Jubilee Party is planning to enact a new legislation seeking to reduce the powers of the Supreme Court to make it difficult to invalidate the election of the president.
In debate in the Senate on Wednesday, Jubilee-allied senators expressed their dissatisfaction with Chief Justice David Maraga-led bench's over the decision to overturn President Uhuru Kenyatta's win and the judges' failure to attend the opening of Parliament.
Most senators, who officially begun debating on the President's Tuesday address to Parliament launched scathing attacks on the Judiciary, promising to revist the apex court verdicr.
In a one-sided session skipped by the National Super Alliance (NASA) senators, the legislators criticised the Judiciary, which it accused of siding with the Opposition.
Senate Majority Leader Kipchumba Murkomen set the tempo with calls to revisit the court's conduct after the repeat presidential elections.
"We shall sit down as legislators and pass laws that protect the interests of the voter. These laws will seek to protect the decision of the voter to stop some institutions from making decisions that annul the decision of a voter," said Murkomen while moving debate on the motion.
"You cannot tell a voter after the marked ballot that an entity made up of simple majority of seven people reverse the outcome. It's like you are in Singapore and want to behave the same as someone living in Mandera County."
Murkomen said purpose of the proposed legislation is to shield the right of Kenyans where their sovereign right is denied through legal technicalities.

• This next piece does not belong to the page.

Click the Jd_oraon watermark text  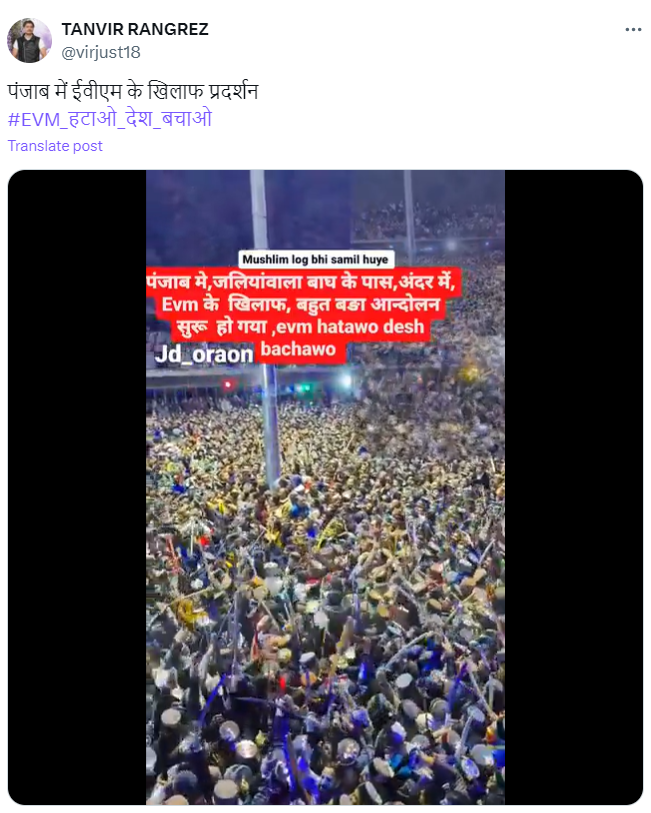click(x=204, y=354)
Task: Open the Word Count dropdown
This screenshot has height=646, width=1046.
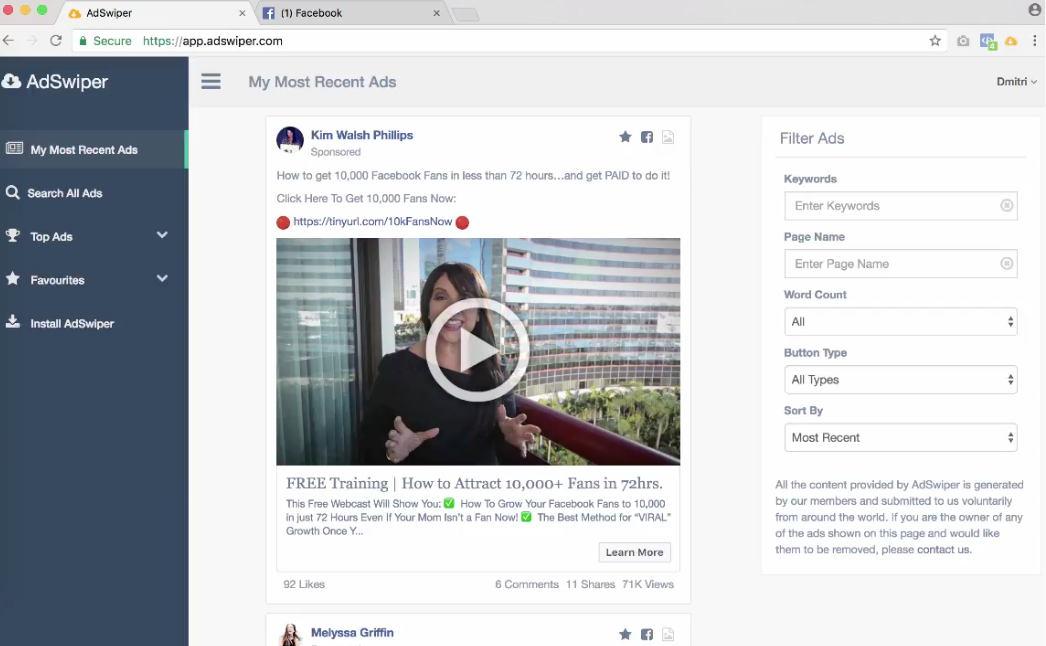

"Taking President Kenyatta's advice, the law will clarify the foundations of our democracy because the decision of the Supreme Court is unacceptable," he said.
In the National Assembly, Kikuyu MP Kimani Ichun'gwa submitted the Judiciary's independence was in question.
"Our Supreme Court judges are now no longer undertaking independent research to come up with their judgments. Some external forces through civil society organisations have hired researchers for them and even the judgments they are coming up with are a product of these groups," said Ichung'wa.